横浜水道みちの事なら何でも知りたがり屋の管理人がその取水源を探訪します。

其の714 陽光台雨水調整池を訪ねる・神奈川県相模原市南区

 境川の風間遊水地を訪ねたその足で陽光台雨水調整池を訪ねました。以前から一度訪ねたいと思っていたところです。

陽光台雨水調整池・相模原市南区
雨水調整池は町中でよく見かけますが、いずこもフェンスで囲われ中に入ることは出来ません。陽光台雨水調整池は公園を兼ねているので青天の日であれば中に入れます。これは南側から見た陽光台雨水調整池です。周りより低く掘られた掘込式の池です。池斜面に植えられた桜は古木となり桜の名所となっています。


「下溝古山公園・陽光台雨水調整池」施設名プレート
北側の「下溝古山公園・陽光台雨水調整池」施設名プレート。晴天時は野球やサッカーのグランドとして、雨天時は雨水調整池となります。


陽光台雨水調整池の標識
近くに掲げてあった陽光台雨水調整池の標識です。

名称:陽光台雨水調整池
所在地:相模原市南区下溝2348ほか
面積:22,350㎡(約6,761坪)
容量:36,200㎥
完成年度:昭和57年度
管理者:相模原市 連絡先:下水道保全課



私の関心は雨水がどこから入り、どこから出て行き、どこへ流れていくかです。順に巡ります。
陽光台雨水調整池
これは北東の隅にある管理用通路のスロープです。スロープ脇に鉄製観音開きの扉があり施錠されています。「危険!関係者以外立入禁止!」の警告文字。入るつもりはないのですが、中が気になります。パンチングメタル状の穴からカメラで覗いてみました。


陽光台雨水調整池・トンネル水路
中の様子です。トンネル水路ですね。水気はなく乾いています。西の方から来てこちら側、南へカーブしているので雨水は観音開き扉から調整池に流れ込みますね。穴が無数に空いているので扉が閉じていても流入すると思います。


陽光台雨水調整池・水位目盛り
これはスロープ下の水位目盛りです。H.W.L2.31m。護岸上縁は4.0mと読めるので陽光台雨水調整池の深さは4.0mです。


陽光台雨水調整池の水門
観音開き扉の西側に水門のような施設がありました。晴天なのでゲートは閉じています。この奥に町中の道路側溝から始まり⇒雨水下水管⇒幹線雨水下水道へ流れる下水道吐口がぽっかり穴をあけていると思います。


陽光台雨水調整池の水門
池の周り、地上から見た上記水門と管理橋。


陽光台雨水調整池のテレメータ
管理橋脇のテレメータ。水位データを管理者の相模原市庁舎へ送信していると思われます。
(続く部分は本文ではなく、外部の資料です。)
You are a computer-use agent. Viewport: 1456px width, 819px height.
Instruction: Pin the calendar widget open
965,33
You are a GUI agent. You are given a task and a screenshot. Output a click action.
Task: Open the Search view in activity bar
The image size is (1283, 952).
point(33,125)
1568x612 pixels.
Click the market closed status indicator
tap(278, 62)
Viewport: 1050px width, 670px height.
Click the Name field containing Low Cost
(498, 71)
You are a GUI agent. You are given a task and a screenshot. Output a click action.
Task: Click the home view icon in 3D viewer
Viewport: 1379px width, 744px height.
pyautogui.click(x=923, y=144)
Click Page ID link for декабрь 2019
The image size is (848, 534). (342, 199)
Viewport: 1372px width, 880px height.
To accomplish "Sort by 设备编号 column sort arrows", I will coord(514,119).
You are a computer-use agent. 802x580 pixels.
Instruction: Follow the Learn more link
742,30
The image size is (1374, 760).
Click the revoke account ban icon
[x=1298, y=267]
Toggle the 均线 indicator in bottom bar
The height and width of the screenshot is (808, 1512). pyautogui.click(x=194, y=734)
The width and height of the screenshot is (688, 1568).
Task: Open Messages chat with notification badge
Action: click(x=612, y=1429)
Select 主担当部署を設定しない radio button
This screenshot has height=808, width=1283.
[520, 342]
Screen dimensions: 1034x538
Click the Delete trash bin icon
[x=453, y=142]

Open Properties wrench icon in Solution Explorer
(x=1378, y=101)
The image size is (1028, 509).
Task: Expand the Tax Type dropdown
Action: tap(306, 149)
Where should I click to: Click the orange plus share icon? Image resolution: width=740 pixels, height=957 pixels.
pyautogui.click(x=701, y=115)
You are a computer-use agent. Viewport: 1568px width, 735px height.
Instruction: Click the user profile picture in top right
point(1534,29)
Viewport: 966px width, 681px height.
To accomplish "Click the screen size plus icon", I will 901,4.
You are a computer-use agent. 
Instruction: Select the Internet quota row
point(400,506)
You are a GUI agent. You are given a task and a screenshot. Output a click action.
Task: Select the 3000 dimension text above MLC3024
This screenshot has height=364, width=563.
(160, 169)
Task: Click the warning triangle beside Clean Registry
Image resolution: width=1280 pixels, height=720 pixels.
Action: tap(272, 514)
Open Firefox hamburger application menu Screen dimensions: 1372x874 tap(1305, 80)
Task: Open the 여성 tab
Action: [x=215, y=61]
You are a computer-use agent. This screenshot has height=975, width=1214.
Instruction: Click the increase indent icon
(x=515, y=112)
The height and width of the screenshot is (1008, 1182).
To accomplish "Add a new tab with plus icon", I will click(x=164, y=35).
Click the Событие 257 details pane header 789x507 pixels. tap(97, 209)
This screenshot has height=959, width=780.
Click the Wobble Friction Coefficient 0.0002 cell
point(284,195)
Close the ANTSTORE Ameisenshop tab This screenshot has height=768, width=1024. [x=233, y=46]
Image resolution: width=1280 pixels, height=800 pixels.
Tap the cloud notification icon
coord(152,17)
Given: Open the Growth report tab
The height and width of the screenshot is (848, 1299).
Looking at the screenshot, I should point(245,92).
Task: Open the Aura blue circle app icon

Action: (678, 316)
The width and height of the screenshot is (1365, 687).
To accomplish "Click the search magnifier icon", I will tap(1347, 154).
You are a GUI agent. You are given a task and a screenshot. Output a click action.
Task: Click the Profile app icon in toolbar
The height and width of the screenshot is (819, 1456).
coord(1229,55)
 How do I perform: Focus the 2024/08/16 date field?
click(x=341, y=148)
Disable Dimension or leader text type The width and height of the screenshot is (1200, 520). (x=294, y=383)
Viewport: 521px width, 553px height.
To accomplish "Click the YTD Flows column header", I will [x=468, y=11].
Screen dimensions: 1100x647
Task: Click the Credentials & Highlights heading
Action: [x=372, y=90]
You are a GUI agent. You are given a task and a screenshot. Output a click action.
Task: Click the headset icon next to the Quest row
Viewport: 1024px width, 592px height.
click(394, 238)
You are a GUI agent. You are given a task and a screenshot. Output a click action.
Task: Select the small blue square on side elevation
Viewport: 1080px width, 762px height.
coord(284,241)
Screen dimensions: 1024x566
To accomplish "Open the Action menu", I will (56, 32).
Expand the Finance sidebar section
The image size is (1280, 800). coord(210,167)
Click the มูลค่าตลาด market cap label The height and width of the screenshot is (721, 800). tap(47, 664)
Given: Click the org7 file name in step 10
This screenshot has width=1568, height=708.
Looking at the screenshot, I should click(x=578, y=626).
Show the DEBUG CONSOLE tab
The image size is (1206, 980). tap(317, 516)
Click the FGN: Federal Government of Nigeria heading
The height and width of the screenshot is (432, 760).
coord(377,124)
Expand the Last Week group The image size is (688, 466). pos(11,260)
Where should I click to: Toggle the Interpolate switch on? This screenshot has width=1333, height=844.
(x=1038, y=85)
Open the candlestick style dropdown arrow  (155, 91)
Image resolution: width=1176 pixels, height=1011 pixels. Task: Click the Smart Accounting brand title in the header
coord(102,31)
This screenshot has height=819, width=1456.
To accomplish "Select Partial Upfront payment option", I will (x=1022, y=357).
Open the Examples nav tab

水門の役割について私なりに考えてみました。(愚考です)
雨水の流入があればゲート開、設定水位H.W.L2.31mに達したらゲート閉、つまり流入量制御をしていると思います。ゲート操作は遠隔?または職員が駆けつける?は分かりません。たぶん遠隔操作と思います。
設定水位H.W.L2.31mに達しゲートを閉じた後も大雨が止まなかったらどうなるか?町の雨水下水管マンホールから水が吹き上がり内水氾濫となりますね。幸いなことに昨年の19号台風の時にそんなニュースはなかったですね。良かったです~。


陽光台雨水調整池の空気抜孔
逆J字型の鉄パイプ。これは何でしょう?トンネル水路の上に立っているのでトンネル水路の空気抜孔と思います。雨水流入時に排気、貯留した雨水の排水時に吸気するんでしょうね。

神田川・環状七号線地下調節池御廻公園調節池にはもっと大規模な空気抜孔(換気塔)が設置してあります。


陽光台雨水調整池
水門と観音開き扉の位置関係です。グリーンの円が水門、黄色の円が観音開き扉。赤い矢印は水位目盛りです。


陽光台雨水調整池
これはグランド周囲の溝と桝です。


陽光台雨水調整池・排水ゲート
溝はグランド南西隅のこの施設に繋がっています。位置からするとこの施設は排水ゲートですね。ゲートは常時閉の状態で、開にするのは排水時のみと思います。


陽光台雨水調整池・排水ゲート
ここにも水位目盛りがありました。設定水位H.W.L2.31mです。排水ゲートは大雨が収まった後排水するので流入側に比べゲート巻上機は一軸のみで小さめです。次の大雨に備えて排水し、池を空っぽにします。神田川・環状七号線地下調節池を見学したときに貯留した水を二日がかりで排水する。その根拠は二日以内に再度集中豪雨が来ることはないからと学びました。こちらもたぶん同様に二日がかりで排水すると思います。


陽光台雨水調整池
排水ゲート管理橋から見た陽光台雨水調整池。桜の古木が目立ちます。昭和57年度完成ですからね。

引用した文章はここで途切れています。